Как хотелось ей верить, что он жив. Тогда она могла бы мысленно сказать ему: «Будь счастлив». Будь… счастлив…Прощай. Может быть, ты еще найдешь ту, кто поймет тебя по-настоящему.
Эйлин сглотнула слезы. Ей показалось, что она думает не о том, о чем положено думать перед смертью. Не подводит черту, не подбивает итоги, не размышляет о том, что будет после нее, и достаточно ли она сделала в своей жизни, чтобы уйти с чистой совестью. Наверное, это удел тех, кто умирает в глубокой старости, в своей постели. А у нее все иначе. Трудно это — умирать вот так, не в бою, где цена твоей жизни — секунда, и времени на раздумья просто нет.
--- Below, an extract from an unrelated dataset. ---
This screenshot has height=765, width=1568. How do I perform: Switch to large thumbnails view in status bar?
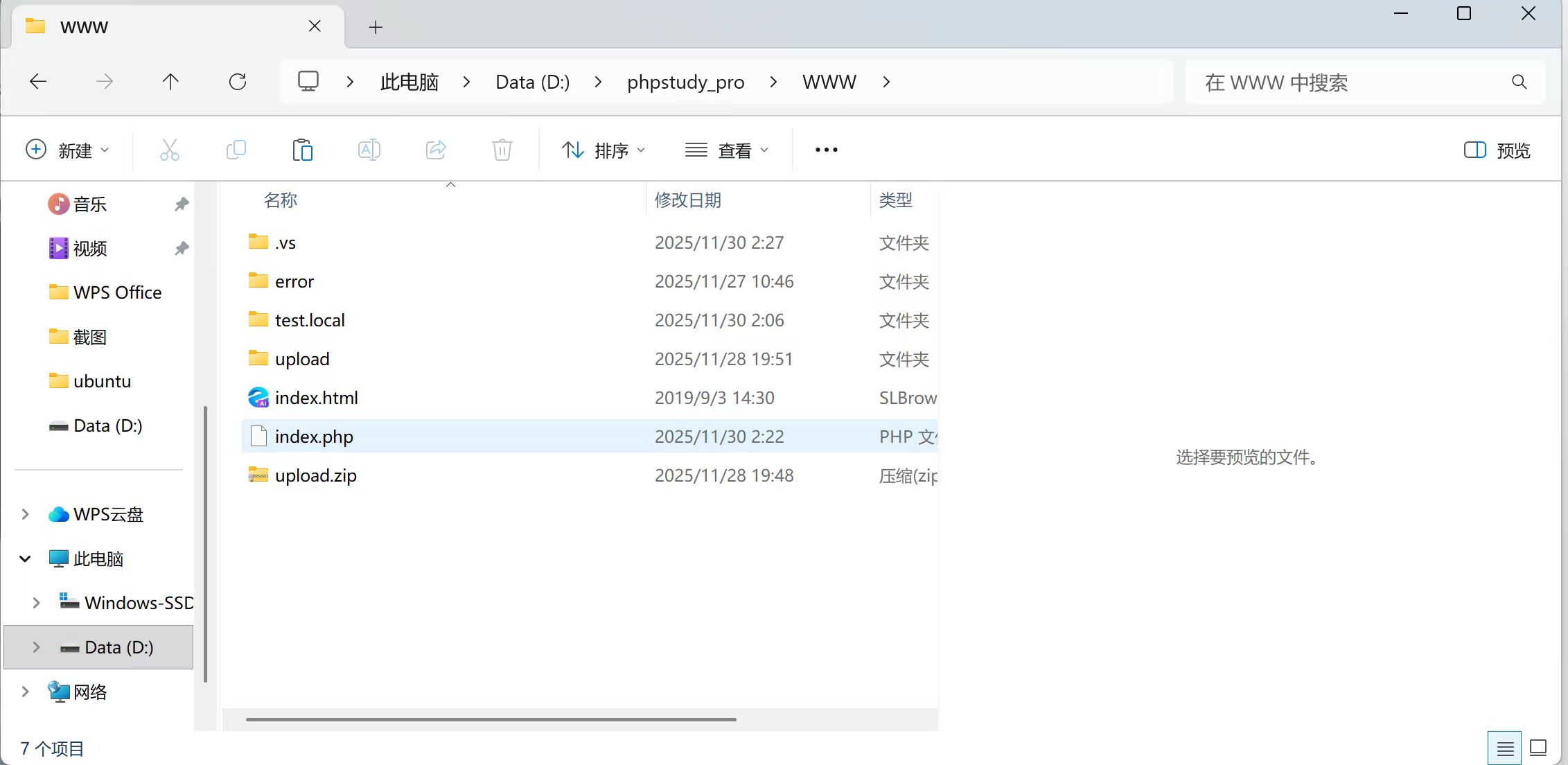(x=1538, y=748)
И опять что-то щелкнуло в отяжелевшей голове. И к чему-то вспомнился сегодняшний дурацкий сон. Сначала снилось, будто две змеи сцепились у ее ног в смертельной схватке. Она почему-то точно знала, что это два близких ей человека. Бред. То, что было потом, и вспоминать стыдно. До сих пор сладостный холодок свербит в груди при воспоминании о том, как стучало в висках, и как она сопротивлялась нахлынувшим ощущениям, когда обе змеи ползли, обвив ее ноги. Она ничего не могла поделать со своим оцепеневшим в преддверии пробуждения телом. Говорят, сны что-то значат. Чушь! Просто мозг, которому нечего делать, пока хозяин спит, тасует обрывки мыслей и впечатлений и складывает из них пестрые, иногда необыкновенно красивые, а иногда лишенные смысла картинки. И этот сон не исключение. Она много пережила с Нивалем, долго была в разлуке с Касавиром — вот и все. Она всего лишь женщина, такова ее природа. И нечего тут думать.
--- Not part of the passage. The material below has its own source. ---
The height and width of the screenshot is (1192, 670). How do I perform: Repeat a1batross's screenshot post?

М-да… Эйлин подумалось, что, не узнай она настоящую любовь, природа, когда-нибудь взяла бы свое. Ей обязательно встретился бы какой-нибудь приятный во всех отношениях парень. Может, такой, как Ниваль? Она взглянула на него, пошевелившегося и что-то простонавшего во сне. А что? Вот где стопроцентное понимание. Она может продолжить фразу, начатую им. Он, кажется, читает ее мысли. Они великолепно дополняют друг друга и общаются — как мячик перебрасывают. Вероятно, и во всем остальном у них была бы полная гармония. Теперь она вспомнила, о чем подумала. Так заботиться о ком-то, как заботился он, может только человек, которому ты очень дорог. Сделав это неожиданное открытие, Эйлин стала перебирать в уме все возможные подтверждения этому, и насчитала пару убедительных и несколько спорных. Значит, он не такой уж женоненавистник?